The above examples all use equality filters. LDAP also supports other kinds of filters, of which the most useful are substrings, for partial string matches, and present, for matching the entries where an attribute exists irrespective of its value. Filters can be combined with or (as above), and or not.
LDAP provides the full set of operations for maintaining the DIT: adding, modifying and deleting entries, the analogues of INSERT, UPDATE and DELETE operations on a relational database. A notable difference is that LDAP operations only work on a single entry. The protocol guarantees that all modifications of an entry performed in a single operation will be atomic: either all of them are visible, or none. The guarantee doesn't extend to a series of modifications or other operations that change the DIT.
The modify operation consists of a sequence of modification requests for a single entry. Each request can add, delete or replace the values of a single attribute. Logically, the requests must be performed in the order listed within the operation. Individual requests may temporarily violate the schema (e.g., if all values of a mandatory attribute are deleted), but the final result must conform to the schema. Changing or deleting the structural object class or the naming attribute are not allowed.
For changing the RDN or moving an entry elsewhere in the DIT there is the modify DN operation. Schema conformance dictates that the naming attribute with the value used in the leaf RDN must exist in the entry, so renaming an entry to a RDN that is not already present would require two operations: one to add a new value and one to perform a renaming. To account for this situation, modify DN will add the new naming attribute and value to the renamed entry automatically, and will also optionally delete the previous naming attribute-value pair.
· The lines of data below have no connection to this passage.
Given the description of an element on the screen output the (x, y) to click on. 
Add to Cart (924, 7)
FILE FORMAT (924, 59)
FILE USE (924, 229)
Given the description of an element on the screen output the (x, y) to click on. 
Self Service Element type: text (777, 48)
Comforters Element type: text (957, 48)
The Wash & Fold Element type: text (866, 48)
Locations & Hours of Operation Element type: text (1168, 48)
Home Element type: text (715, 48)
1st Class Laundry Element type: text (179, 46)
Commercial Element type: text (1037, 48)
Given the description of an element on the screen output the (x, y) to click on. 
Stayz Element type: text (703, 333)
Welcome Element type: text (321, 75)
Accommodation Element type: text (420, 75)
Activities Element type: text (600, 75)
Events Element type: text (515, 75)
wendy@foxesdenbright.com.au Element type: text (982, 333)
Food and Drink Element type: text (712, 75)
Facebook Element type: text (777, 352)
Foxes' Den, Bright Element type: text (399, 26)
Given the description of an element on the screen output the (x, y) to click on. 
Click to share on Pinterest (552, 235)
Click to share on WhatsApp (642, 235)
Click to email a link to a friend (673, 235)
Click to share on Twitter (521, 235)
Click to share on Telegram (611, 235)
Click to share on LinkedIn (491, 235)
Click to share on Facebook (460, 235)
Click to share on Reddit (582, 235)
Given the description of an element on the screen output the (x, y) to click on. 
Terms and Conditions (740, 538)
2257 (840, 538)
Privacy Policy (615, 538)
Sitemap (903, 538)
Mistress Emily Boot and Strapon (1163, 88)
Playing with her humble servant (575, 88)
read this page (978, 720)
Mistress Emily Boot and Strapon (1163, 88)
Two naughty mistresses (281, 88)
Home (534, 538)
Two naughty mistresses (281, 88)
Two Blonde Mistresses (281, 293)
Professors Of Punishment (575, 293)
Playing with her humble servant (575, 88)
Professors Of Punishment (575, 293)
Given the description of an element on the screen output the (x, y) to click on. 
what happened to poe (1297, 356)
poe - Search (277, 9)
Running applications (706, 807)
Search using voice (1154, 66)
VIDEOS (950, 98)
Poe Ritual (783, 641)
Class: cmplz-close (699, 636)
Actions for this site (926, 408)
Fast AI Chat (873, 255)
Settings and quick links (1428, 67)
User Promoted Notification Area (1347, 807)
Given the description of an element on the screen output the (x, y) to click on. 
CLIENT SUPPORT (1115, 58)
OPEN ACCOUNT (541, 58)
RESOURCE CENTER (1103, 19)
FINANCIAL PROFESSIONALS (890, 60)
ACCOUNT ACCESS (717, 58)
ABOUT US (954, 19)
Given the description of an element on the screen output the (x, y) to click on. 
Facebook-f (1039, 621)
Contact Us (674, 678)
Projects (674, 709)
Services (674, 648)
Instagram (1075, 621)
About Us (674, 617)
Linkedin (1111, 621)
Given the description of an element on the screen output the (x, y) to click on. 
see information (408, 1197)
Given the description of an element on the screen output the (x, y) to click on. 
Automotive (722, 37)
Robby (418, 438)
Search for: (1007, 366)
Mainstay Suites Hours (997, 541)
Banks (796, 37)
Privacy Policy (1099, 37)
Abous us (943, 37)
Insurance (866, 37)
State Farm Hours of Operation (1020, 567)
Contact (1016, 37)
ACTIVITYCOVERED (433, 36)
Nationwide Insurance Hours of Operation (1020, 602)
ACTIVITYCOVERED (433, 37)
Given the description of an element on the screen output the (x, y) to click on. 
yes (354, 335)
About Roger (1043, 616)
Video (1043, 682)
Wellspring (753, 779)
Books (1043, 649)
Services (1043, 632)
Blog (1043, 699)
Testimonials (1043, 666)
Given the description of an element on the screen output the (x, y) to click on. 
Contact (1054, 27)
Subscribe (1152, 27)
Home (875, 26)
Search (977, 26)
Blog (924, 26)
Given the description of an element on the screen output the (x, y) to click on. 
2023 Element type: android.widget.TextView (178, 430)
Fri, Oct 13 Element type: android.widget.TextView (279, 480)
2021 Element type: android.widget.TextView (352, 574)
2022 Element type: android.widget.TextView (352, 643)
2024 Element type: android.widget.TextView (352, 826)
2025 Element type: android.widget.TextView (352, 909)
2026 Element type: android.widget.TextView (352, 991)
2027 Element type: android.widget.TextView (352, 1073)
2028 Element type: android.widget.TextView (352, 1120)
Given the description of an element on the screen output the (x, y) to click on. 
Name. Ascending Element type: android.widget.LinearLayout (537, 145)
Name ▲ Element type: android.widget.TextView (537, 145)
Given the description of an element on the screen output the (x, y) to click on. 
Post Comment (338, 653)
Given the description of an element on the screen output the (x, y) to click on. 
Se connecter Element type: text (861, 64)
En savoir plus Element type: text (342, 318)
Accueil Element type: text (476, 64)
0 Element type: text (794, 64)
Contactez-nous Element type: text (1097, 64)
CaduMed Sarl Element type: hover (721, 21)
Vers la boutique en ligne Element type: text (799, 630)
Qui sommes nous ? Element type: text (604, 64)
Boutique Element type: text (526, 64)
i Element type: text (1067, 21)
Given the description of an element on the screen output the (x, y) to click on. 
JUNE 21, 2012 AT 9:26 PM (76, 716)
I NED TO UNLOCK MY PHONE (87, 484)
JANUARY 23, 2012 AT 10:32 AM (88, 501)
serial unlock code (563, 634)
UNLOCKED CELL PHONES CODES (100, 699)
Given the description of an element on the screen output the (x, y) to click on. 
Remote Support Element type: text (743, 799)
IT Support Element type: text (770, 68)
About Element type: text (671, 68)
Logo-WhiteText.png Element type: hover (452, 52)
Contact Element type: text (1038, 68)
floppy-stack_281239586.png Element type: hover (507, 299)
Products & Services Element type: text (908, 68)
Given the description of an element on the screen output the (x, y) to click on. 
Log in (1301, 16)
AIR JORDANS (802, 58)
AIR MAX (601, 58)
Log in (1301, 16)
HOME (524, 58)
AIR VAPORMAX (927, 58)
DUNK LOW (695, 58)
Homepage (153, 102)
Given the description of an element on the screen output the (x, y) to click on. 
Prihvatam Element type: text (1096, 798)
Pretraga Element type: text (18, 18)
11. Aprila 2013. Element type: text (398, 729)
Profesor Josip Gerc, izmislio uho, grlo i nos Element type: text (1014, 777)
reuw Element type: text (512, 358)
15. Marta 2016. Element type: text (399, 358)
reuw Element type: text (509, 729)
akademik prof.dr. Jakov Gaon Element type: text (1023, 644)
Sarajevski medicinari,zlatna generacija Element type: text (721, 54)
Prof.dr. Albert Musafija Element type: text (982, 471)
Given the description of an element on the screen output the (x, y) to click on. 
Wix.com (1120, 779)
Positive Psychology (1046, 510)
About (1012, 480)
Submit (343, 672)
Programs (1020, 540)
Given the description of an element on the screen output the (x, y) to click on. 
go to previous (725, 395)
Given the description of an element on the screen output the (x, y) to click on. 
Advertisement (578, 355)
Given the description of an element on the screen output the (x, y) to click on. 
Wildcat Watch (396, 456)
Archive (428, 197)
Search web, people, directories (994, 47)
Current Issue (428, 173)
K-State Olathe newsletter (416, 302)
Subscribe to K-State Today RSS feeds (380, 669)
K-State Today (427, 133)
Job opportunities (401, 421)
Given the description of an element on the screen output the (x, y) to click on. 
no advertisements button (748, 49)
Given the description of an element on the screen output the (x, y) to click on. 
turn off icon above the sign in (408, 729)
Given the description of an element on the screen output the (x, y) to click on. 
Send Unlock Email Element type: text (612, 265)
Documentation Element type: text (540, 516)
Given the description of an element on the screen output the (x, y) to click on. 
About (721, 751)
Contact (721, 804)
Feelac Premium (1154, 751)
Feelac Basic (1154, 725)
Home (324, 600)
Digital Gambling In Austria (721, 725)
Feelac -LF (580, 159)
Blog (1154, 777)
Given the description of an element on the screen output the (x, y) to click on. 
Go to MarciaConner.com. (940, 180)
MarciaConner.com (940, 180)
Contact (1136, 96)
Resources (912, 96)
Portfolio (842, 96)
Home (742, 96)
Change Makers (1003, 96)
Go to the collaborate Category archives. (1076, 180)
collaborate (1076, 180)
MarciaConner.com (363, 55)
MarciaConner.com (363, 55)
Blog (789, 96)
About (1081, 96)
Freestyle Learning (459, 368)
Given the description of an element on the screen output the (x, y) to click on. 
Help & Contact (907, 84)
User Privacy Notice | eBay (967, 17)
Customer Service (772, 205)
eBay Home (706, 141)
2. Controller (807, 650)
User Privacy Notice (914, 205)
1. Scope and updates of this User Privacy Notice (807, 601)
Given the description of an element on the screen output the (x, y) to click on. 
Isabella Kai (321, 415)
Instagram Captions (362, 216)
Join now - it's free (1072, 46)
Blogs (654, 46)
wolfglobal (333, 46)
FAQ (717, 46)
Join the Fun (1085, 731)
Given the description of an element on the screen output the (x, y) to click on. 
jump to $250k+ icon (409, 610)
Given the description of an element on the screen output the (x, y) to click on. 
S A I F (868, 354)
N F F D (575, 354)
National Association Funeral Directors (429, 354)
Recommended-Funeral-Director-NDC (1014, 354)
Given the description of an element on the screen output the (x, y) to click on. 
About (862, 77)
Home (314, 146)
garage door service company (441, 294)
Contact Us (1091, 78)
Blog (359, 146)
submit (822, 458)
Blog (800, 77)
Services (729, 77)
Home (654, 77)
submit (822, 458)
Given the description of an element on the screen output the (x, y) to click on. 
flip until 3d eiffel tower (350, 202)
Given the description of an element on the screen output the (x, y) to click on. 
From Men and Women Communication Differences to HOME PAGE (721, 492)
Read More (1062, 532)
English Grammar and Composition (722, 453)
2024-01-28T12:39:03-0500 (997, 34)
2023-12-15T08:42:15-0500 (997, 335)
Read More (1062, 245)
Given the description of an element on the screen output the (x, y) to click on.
LDAP operations can be extended in two main ways, using controls and extended operations. Some extensions are standardized, but a lot of them are tied to specific directory service implementations.
An extended operation is simply another operation, like Bind or Search, that is not part of the core LDAP specifications. LDAP servers often support at least three extended operations: StartTLS (mentioned in Section 3.1), WhoAmI, and PasswordModify.
A control is a named structure, possibly with additional data, attached to an LDAP operation, which is there to change the operation's behavior in some way. For example, the Assertion control can be used with a Modify operation to indicate that the server should only modify the entry if the filter attached to the control is true for the entry. An LDAP operation may have multiple controls attached, with the caveat that the combination must be semantically valid.
Another example is the SubtreeDelete control which is used with the Delete operation to delete an entire subtree of entries from the DIT.
Each control used has to indicate to the server if the control is "critical" to performing the operation, or not. If you include a critical control that the server does not support in some way, the server will fail the entire operation.
Sometimes operation responses contain controls returned from the server.